Resurrection and Judgment Fulfilled by AD 70

5/14/20253 min read

Skeletons rising in fiery sky with text The resurrection already happened and you missed it, symbolizing AD 70 judgment
Skeletons rising in fiery sky with text The resurrection already happened and you missed it, symbolizing AD 70 judgment

What the Church Won’t Tell You About Resurrection and Judgment

If the resurrection and judgment didn’t happen when Jesus said they would, then He broke His word. If they’re still in our future, salvation is unfinished. But the Bible and history prove He kept His promise. The resurrection and final judgment were fulfilled in the first century.

The Problem with Futurism

If resurrection and judgment are still waiting to happen, then:

  • Salvation isn’t complete (Hebrews 9:28).

  • Death hasn’t been defeated.

  • And Jesus failed His own timeline.

But He didn’t fail. The New Testament is packed with time statements: “this generation will not pass away,” “some standing here will not die,” “the time is at hand.” Futurism ignores them. Preterism takes them seriously.

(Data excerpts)

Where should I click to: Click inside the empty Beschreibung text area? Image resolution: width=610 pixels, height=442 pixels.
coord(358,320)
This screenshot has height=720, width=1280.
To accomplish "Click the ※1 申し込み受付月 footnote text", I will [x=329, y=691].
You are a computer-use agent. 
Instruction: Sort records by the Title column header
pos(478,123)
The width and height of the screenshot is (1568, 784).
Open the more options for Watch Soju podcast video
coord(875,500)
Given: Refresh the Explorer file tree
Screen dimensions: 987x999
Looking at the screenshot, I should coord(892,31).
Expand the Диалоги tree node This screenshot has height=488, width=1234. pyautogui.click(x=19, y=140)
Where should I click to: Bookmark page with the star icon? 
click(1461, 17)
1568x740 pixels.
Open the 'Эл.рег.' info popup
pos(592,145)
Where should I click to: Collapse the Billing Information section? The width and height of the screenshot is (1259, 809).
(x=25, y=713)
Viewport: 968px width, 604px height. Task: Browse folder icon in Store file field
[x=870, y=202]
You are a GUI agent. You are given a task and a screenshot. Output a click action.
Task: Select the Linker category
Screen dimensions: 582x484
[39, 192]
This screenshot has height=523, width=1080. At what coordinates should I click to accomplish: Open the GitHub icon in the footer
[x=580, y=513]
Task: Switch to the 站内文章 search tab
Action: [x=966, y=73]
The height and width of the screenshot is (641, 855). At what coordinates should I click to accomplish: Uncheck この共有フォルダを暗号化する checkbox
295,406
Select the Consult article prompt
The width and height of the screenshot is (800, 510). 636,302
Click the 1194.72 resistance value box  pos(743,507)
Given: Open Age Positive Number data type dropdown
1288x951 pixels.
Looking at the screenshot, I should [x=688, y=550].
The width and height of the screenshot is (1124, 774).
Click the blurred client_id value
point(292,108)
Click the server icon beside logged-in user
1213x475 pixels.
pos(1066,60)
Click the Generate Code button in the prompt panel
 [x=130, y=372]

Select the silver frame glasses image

→ **THE PROBLEM**
Output everything in the article on resurrection and judgment from "If the resurrection" down to "His own timeline.", copied verbatim.

→ **TASK SOLUTION**
If the resurrection and judgment didn’t happen when Jesus said they would, then He broke His word. If they’re still in our future, salvation is unfinished. But the Bible and history prove He kept His promise. The resurrection and final judgment were fulfilled in the first century.

The Problem with Futurism

If resurrection and judgment are still waiting to happen, then:

  • Salvation isn’t complete (Hebrews 9:28).

  • Death hasn’t been defeated.

  • And Jesus failed His own timeline.